Hopefully we can dig deeper into this topic.
A loudspeaker’s ability to disperse sound off-axis in a smooth manner (flat frequency response curve), is related to a speaker’s ability to cast a realistic sounding image. So flat frequency response, both on-axis and off-axis, is key in my opinion.
I was referring to pre-amp/amp specifications only (or integrated units to make it easier). I should have been clearer.
Not without the real music first taxing the amp/speaker combination. You would have to first rule out that possibility before being able to conclude that something else, such as a pre-amp, is causing the ‘falls short’ effect.
I'm not sure I follow you here but it seems like you're saying
Yes since some enthusiasts are not going to get the amp on their speakers until after they've looked at the specs for the pre-amp/amp and in most cases they'll only choose one of the amps they were comparing specs on. I think the "first" for some comes in the reading measurements part.

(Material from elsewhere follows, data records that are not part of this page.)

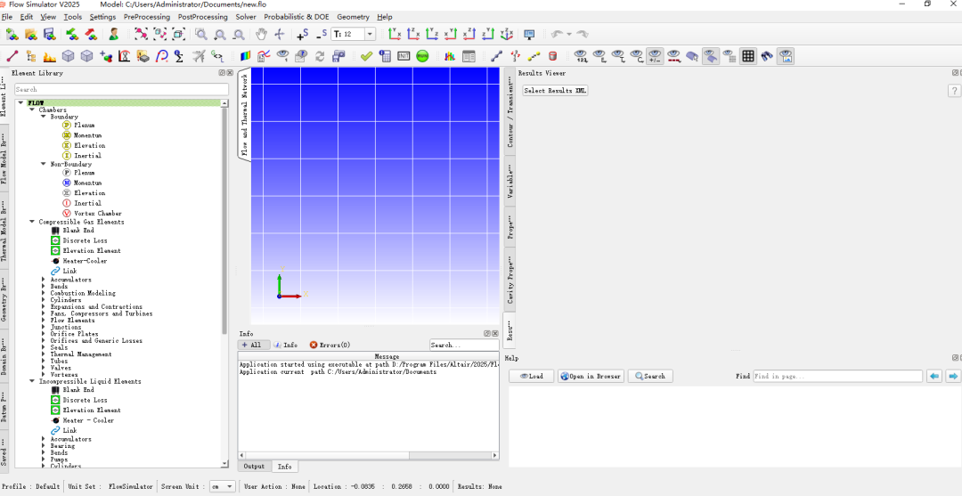Click the green checkmark validate model icon
Viewport: 962px width, 496px height.
[366, 56]
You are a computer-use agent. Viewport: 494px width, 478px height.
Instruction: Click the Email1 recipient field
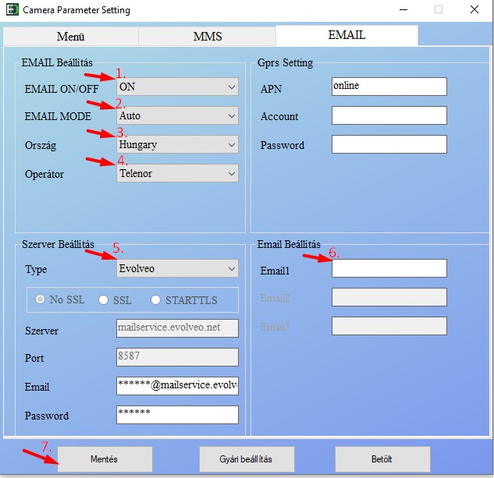[389, 269]
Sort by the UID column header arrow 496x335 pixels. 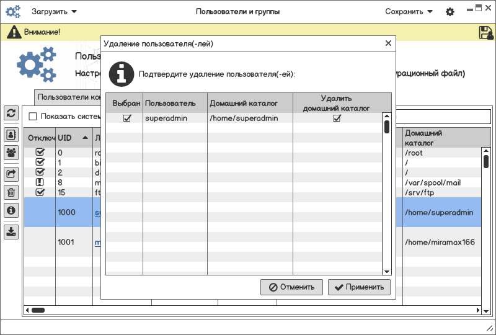tap(85, 138)
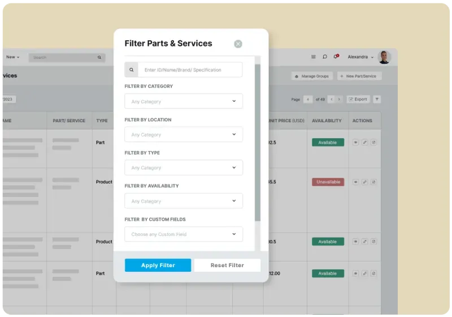This screenshot has width=452, height=317.
Task: Open notifications bell with red badge
Action: pyautogui.click(x=336, y=57)
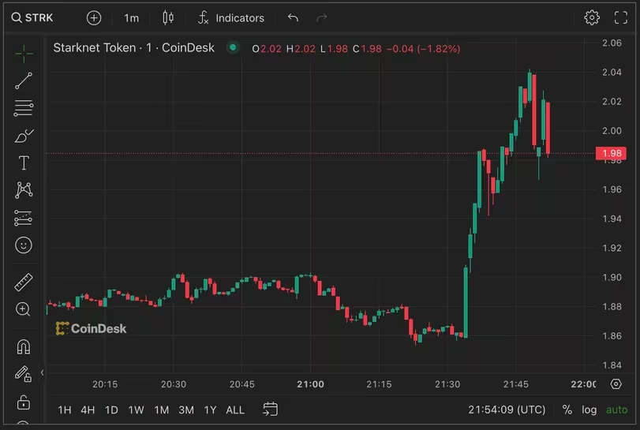Select the Text annotation tool
640x430 pixels.
24,163

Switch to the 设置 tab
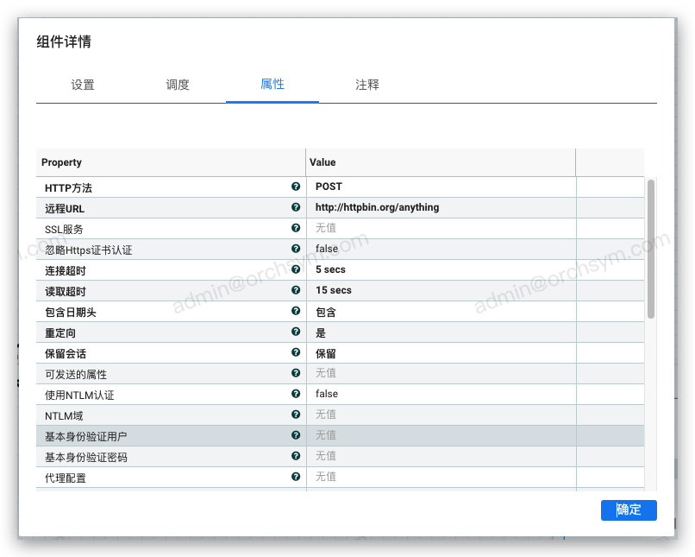(x=83, y=85)
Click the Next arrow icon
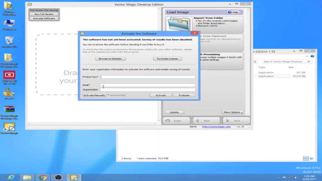Screen dimensions: 322x181 pyautogui.click(x=228, y=121)
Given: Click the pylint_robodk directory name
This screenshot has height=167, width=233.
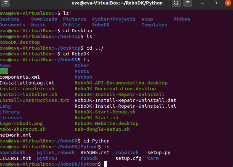Looking at the screenshot, I should click(x=56, y=152).
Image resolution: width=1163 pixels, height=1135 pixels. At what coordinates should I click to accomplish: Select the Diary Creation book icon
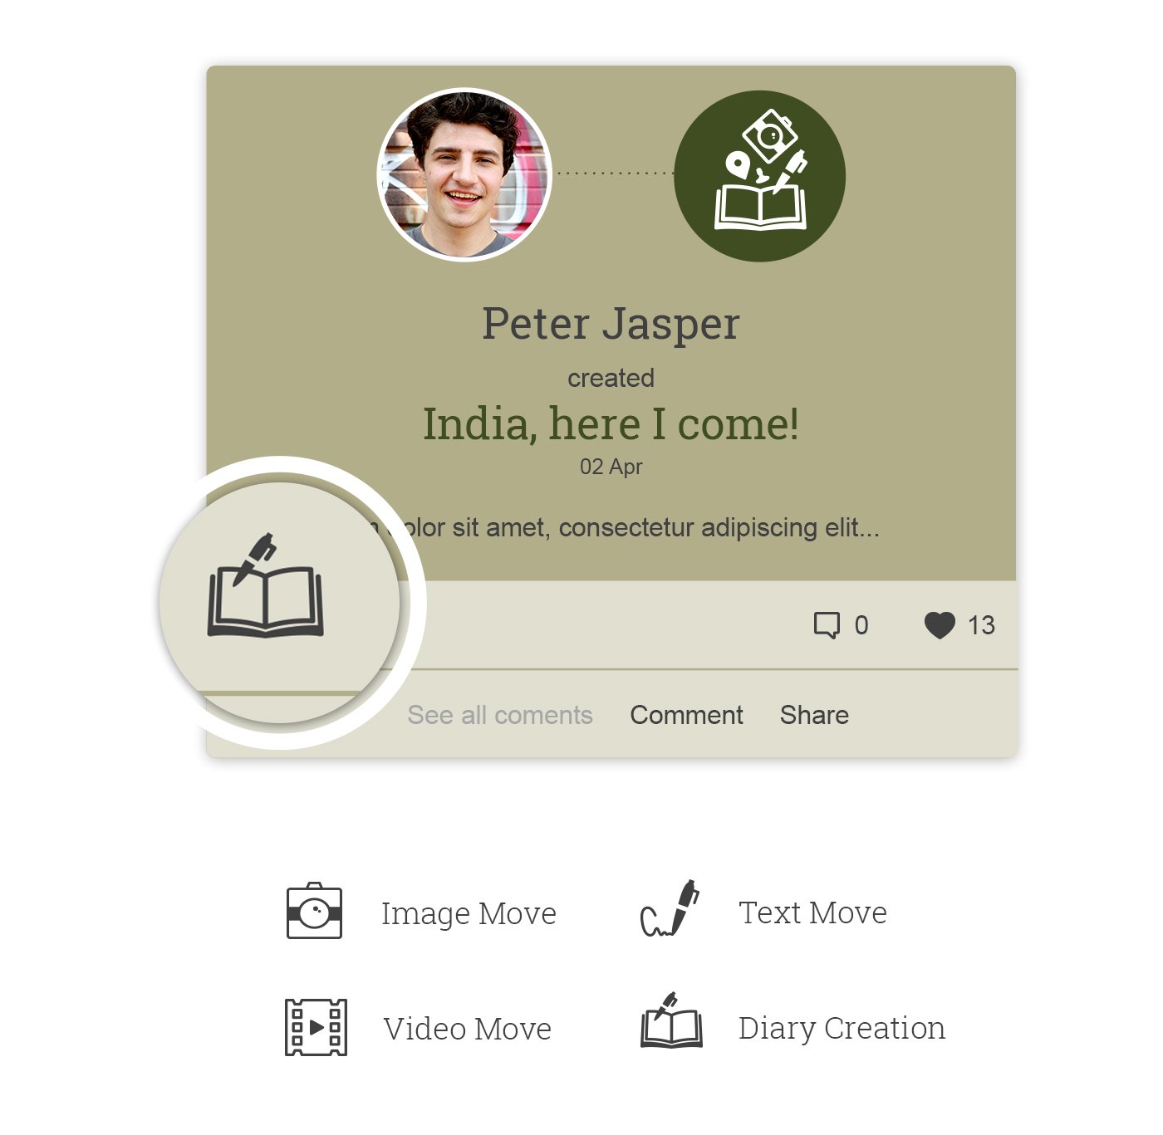[x=671, y=1020]
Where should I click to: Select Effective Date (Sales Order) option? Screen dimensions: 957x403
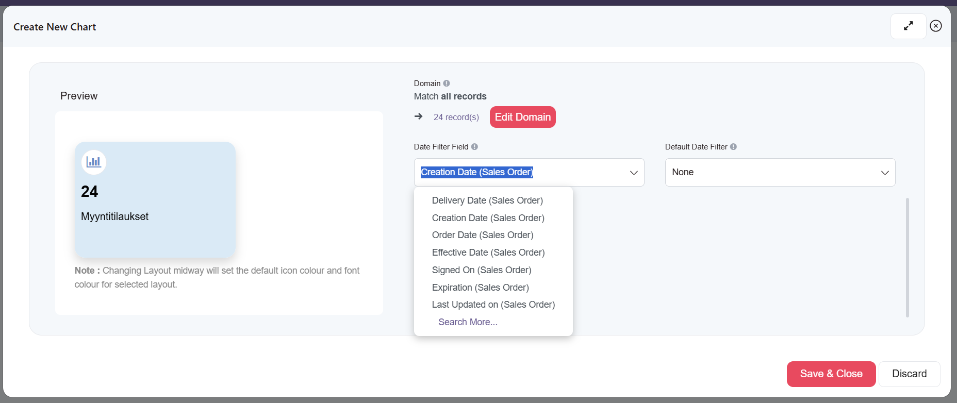[x=488, y=253]
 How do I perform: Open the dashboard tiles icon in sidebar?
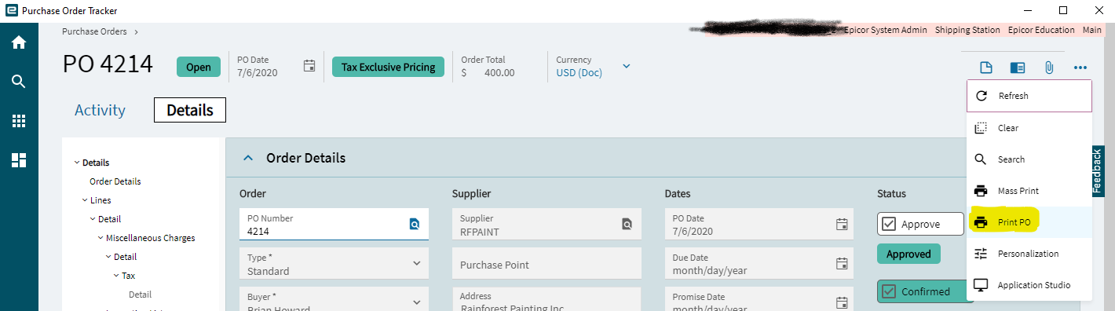click(19, 160)
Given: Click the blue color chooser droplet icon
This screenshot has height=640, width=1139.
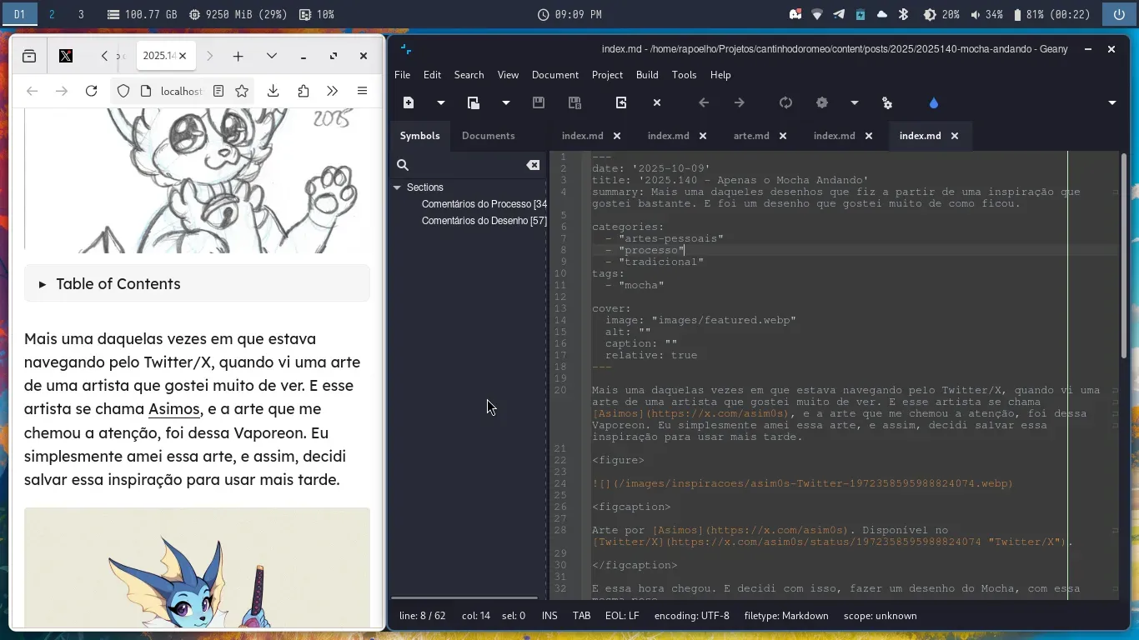Looking at the screenshot, I should tap(933, 103).
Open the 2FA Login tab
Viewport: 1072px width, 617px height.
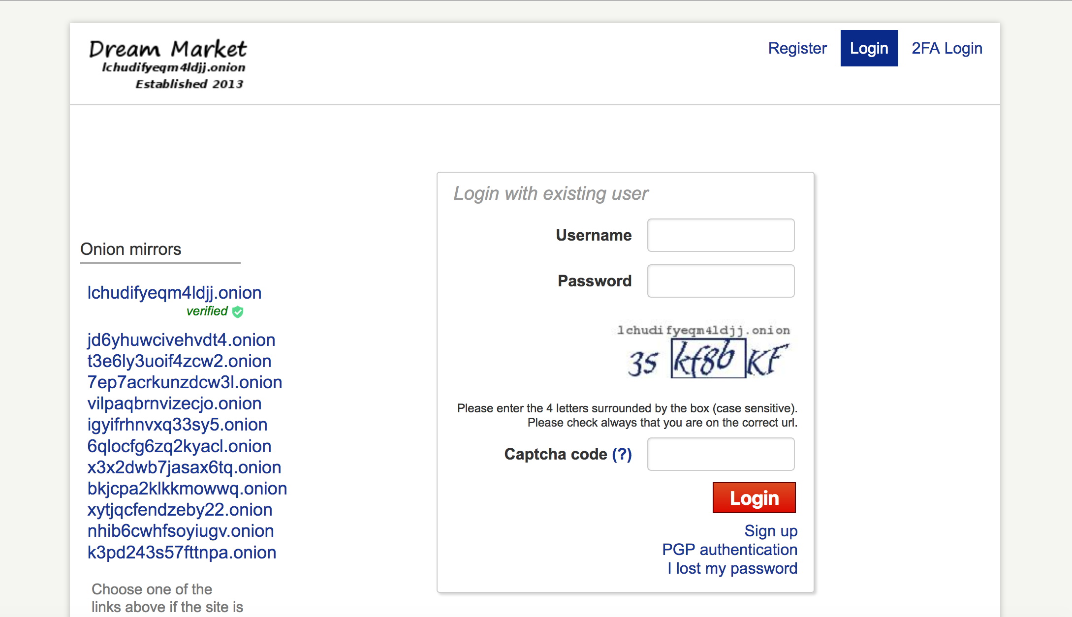coord(946,48)
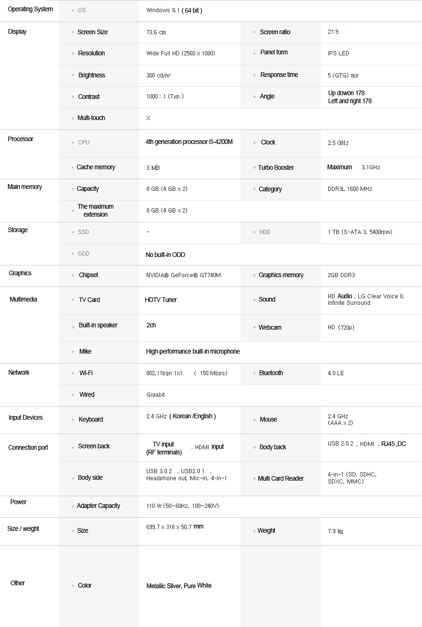This screenshot has height=627, width=422.
Task: Select the i5-4200M processor text
Action: [189, 142]
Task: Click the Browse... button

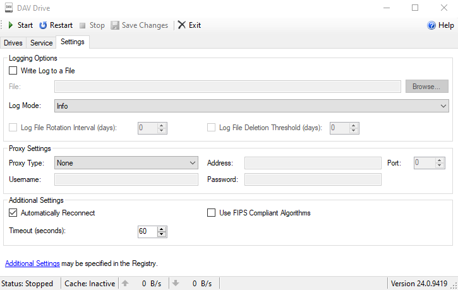Action: pyautogui.click(x=426, y=87)
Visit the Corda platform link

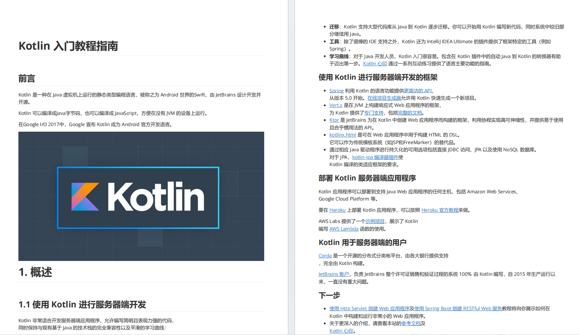tap(325, 255)
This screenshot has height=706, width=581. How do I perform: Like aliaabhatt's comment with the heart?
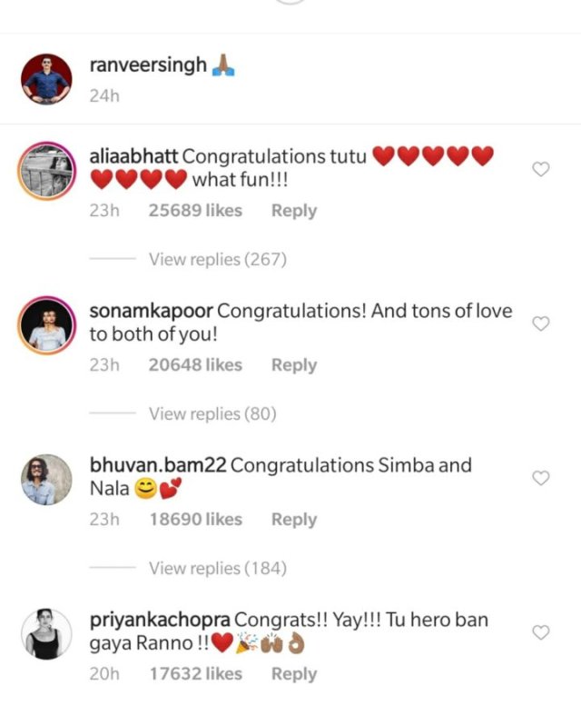540,169
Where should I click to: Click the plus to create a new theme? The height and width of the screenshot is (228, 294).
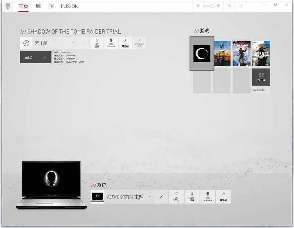click(83, 43)
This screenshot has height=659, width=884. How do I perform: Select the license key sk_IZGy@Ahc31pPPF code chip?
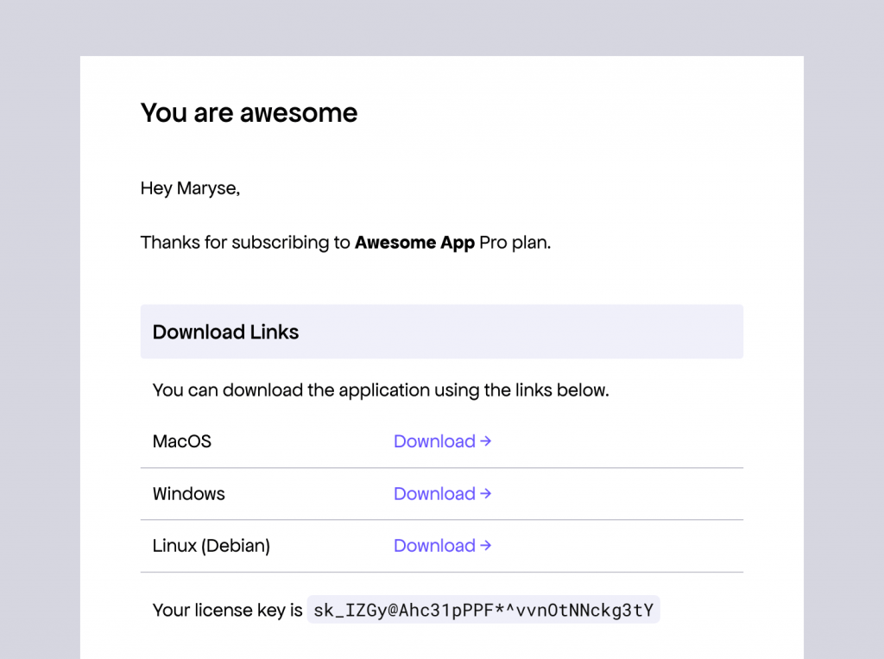point(483,610)
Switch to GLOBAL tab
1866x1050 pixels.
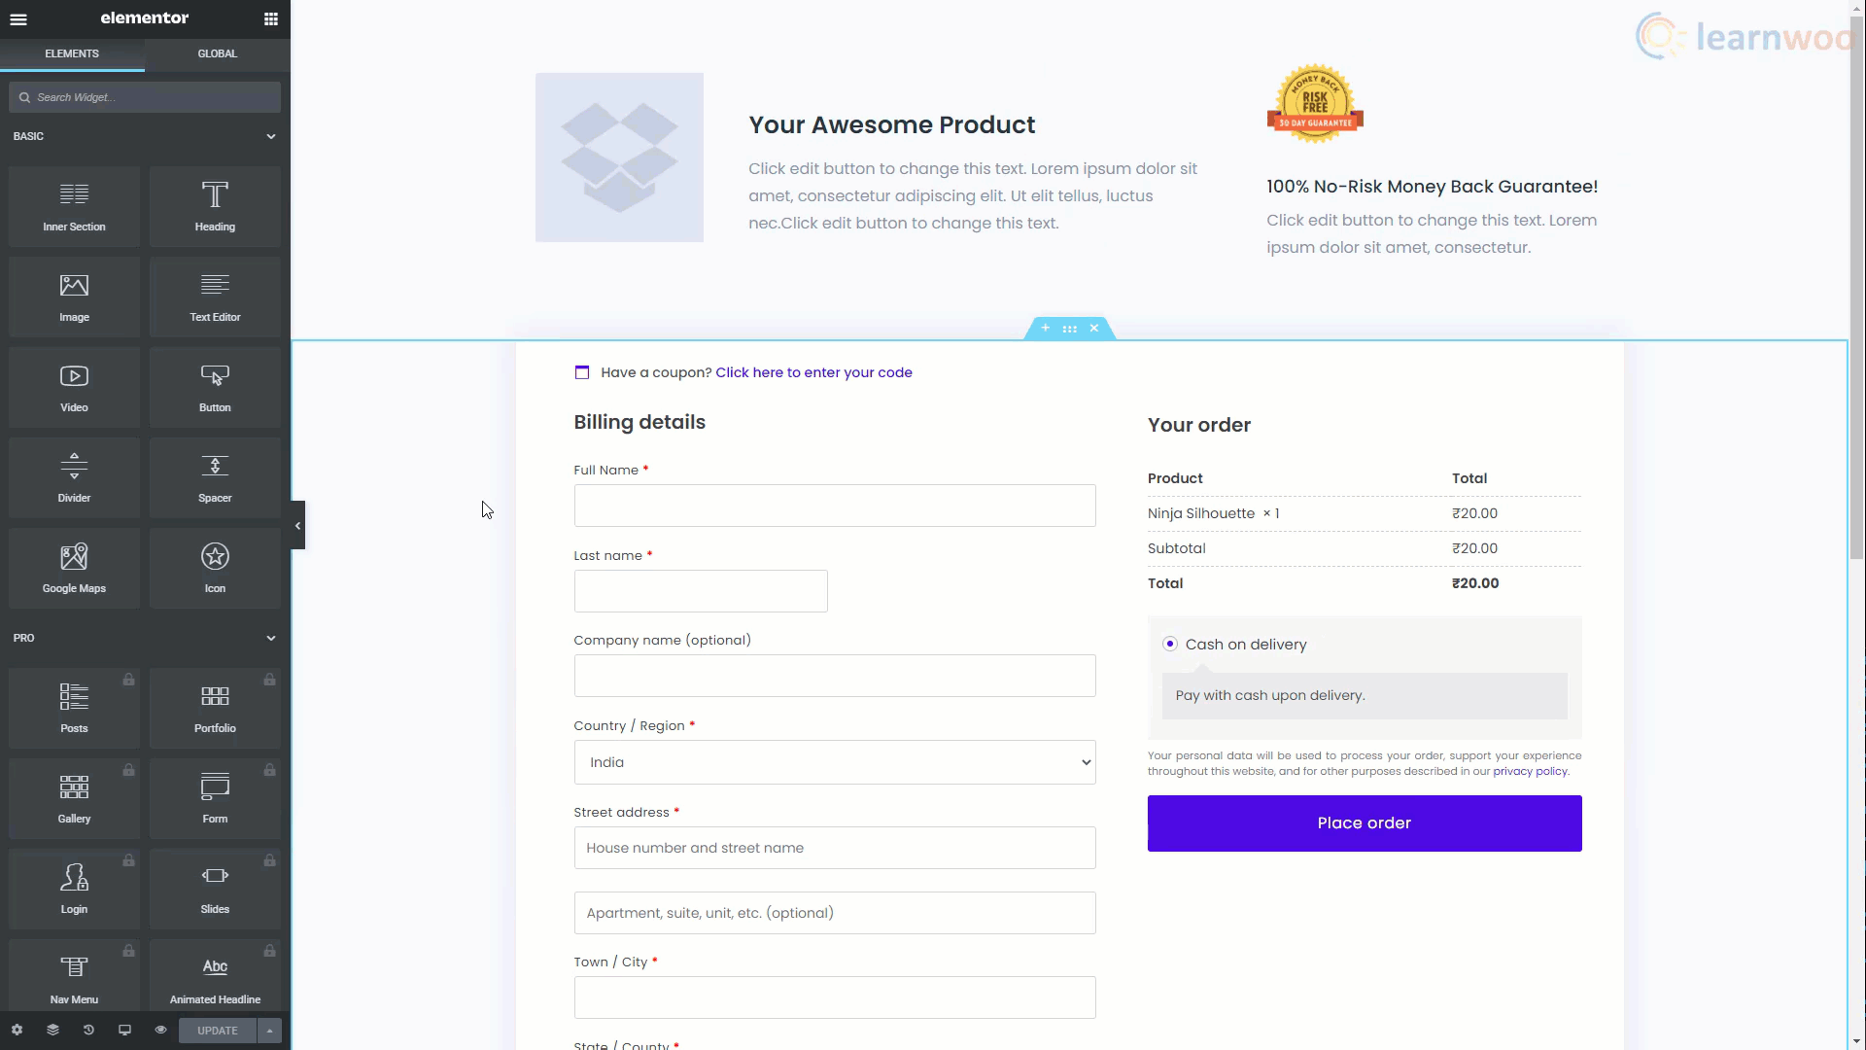(x=217, y=53)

If by this you're thinking of anything close to what gain does in musician's amp, then yes. I did notice that no matter if the volume or SPL is the same, that even in home audio adding gain at preamp stage, changes the all around sound. Given that your preamp has the gain knob.
I don't know the answers to other questions and I'm not an audio engineer.
That's it, we're on the right track.
Could you define what "musician's amp" mean, such as, is it still an amp that is design to simply amplify the input linearly without intended distortions?
Just to be clear, unlike a guitar amp (which I think killdozzer was refering to- only because they commonly have both controls) when I speak of the higher gain setting I'm thinking of a signal that is not clipping. No distortion is being introduced.
Just two clean unclipped signals. One at a higher gain and one at a lower gain setting.